Mais les autres entreprises d’assurance, qui ne sont pas de forme mutuelle ou coopérative, et qui pourraient sembler peu concernées par ces préoccupations, ont aussi à gérer leur image auprès de leur public traditionnel. A cet égard, la responsabilité sociale ne peut les laisser indifférentes.

Conclusion

La micro-assurance présente la spécificité d’être adressée à une population particulière, celle des personnes qui ont des revenus faibles. Elle est à la fois assurance traditionnelle dans le sens où les grands principes de la gestion des risques comme la mutualisation lui sont transposables et assurance inédite car elle s’adresse à des personnes ignorées des circuits financiers classiques. Les assureurs apparaissent donc à la fois légitimes pour proposer de la micro-assurance, puisqu’il s’agit de leur métier, et ignorants de la complexité nouvelle des risques qui affectent ces personnes et du milieu dans lequel elles vivent.

La tâche pour sensibiliser les plus pauvres qui vivent avec à peine deux dollars par jour est ardue. Les risques sont accentués par la pauvreté. Les populations n’ont qu’une connaissance intuitive des mécanismes d’assurance. Les organisations locales de développement qui connaissent bien ces personnes ont donc choisi d’intégrer la micro-assurance comme un outil de la microfinance.

L’assureur a cependant une place rendue légitime par les difficultés des autres acteurs et par la complexité de la gestion des risques dans un monde où la finance prend de plus en plus d’ampleur. Mais les assureurs ont besoin de partenariats avec des acteurs locaux : intermédiaires jouant le rôle de micro- agents, institutions de microfinance, ou membres associés de mutuelles ou coopératives. La mise en place de circuits de distribution innovants et de partenariats avec les acteurs qui demeurent parmi les populations pauvres est fondamentale. La constitution d’un réseau apparaît donc comme une condition pour opérer dans la micro-assurance.

Pour juger de l’intérêt à s’impliquer sur le « marché » de la micro-assurance, les assureurs vont faire le bilan des gains et des pertes potentiels. S’impliquer comporte en effet des risques de grande envergure. L’image de l’entreprise d’assurance est en jeu : elle peut gagner en respectabilité du fait de la responsabilité sociale dont elle fait alors preuve ; mais elle peut aussi avoir à subir la rigueur des autorités de contrôle si sa solvabilité s’avère affectée. Ainsi, l’engagement dans un programme de micro-assurance ne peut être intéressant pour une entreprise d’assurance qu’à la condition de ne pas rechercher une rentabilité immédiate.
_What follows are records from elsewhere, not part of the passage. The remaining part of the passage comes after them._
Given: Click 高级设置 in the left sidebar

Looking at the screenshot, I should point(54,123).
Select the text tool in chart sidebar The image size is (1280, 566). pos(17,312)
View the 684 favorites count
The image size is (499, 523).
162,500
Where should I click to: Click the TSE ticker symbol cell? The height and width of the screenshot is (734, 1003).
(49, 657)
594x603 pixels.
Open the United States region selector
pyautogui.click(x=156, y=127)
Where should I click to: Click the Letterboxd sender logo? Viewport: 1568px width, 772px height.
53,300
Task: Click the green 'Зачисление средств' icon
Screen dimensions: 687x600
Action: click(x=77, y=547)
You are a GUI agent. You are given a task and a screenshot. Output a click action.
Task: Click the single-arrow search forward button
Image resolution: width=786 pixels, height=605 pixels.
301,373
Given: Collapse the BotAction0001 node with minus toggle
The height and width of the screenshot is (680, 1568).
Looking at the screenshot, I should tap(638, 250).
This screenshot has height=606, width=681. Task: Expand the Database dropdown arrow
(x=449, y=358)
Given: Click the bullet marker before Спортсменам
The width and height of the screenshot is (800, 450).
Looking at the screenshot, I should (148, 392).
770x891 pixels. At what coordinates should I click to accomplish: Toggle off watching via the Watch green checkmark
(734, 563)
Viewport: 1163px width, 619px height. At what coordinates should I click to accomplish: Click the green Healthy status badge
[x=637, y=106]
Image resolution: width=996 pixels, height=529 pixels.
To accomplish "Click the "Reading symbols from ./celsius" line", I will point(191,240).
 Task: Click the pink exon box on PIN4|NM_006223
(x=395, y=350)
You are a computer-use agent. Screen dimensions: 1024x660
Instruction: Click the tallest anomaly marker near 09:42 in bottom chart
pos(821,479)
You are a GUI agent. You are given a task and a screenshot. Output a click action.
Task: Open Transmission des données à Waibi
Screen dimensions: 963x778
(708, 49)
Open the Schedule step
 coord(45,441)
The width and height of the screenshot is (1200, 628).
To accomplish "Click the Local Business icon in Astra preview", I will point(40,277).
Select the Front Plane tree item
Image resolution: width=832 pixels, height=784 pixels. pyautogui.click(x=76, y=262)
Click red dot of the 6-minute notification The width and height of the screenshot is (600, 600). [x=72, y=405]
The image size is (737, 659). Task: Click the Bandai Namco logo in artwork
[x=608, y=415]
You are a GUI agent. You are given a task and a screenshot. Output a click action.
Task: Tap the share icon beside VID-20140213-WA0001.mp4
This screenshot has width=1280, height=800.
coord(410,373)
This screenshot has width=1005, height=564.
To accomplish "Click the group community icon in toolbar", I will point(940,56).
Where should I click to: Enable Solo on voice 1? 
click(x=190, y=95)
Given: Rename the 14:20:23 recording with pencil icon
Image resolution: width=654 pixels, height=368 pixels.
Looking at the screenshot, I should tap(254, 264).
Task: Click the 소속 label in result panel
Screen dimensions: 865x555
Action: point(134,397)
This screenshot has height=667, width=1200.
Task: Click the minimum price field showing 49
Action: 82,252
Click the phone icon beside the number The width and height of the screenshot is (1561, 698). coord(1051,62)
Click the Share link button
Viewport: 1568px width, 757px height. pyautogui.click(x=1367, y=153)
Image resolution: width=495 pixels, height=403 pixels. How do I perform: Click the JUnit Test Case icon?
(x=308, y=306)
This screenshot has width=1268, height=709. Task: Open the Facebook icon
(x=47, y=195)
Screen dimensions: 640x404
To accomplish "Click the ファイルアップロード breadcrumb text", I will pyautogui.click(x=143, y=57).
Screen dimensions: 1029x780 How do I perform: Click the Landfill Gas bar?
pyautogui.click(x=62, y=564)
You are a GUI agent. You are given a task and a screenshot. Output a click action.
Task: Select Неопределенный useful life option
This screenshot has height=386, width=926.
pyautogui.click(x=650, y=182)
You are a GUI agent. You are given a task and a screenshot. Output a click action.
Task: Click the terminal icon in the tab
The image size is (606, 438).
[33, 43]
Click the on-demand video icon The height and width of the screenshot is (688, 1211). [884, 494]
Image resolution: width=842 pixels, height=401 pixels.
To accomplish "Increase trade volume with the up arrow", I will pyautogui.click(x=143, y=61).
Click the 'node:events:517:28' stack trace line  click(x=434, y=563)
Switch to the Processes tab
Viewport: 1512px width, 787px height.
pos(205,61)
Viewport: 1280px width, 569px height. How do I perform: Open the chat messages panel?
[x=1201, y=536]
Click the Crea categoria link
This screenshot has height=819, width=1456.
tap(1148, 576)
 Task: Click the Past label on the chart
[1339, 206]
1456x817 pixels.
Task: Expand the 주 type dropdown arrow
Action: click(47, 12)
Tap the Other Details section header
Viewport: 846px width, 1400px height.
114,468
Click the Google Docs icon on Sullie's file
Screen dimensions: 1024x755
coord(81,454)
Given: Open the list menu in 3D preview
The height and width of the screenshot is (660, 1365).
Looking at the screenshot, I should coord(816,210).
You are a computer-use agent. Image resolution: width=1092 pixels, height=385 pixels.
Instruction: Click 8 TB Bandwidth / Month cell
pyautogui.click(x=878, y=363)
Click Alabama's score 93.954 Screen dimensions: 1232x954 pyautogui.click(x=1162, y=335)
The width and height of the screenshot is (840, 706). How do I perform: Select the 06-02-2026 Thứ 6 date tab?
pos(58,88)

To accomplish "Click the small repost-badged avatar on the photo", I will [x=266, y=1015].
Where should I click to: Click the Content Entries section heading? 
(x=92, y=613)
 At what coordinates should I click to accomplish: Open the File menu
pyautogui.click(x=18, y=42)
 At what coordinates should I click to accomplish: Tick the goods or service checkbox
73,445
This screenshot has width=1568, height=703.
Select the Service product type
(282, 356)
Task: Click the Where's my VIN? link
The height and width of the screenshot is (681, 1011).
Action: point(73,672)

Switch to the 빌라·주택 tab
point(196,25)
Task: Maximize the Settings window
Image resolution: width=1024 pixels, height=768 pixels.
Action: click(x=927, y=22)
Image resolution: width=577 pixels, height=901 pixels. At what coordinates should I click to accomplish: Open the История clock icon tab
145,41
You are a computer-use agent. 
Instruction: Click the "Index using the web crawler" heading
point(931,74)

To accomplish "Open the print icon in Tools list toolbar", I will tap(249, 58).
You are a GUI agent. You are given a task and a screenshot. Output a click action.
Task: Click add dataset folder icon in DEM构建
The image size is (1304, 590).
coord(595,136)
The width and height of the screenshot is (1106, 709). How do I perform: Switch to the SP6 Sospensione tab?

C’est la viabilité du projet que doit évaluer l’assureur commercial, autant dire qu’à travers la micro-assurance, il devient partie prenante du processus de développement.

En ce sens la micro-assurance s’insère dans une démarche de développement durable et amplifie le rôle économique et social de l’assureur. Dans ces conditions, l’investissement de l’entreprise d’assurance ne peut être évalué qu’en tenant compte de sa forme juridique. Selon ses objectifs de rentabilité et sa sensibilité idéologique, l’assureur pourra justifier de façon très différente son choix d’agir en tant que micro-assureur.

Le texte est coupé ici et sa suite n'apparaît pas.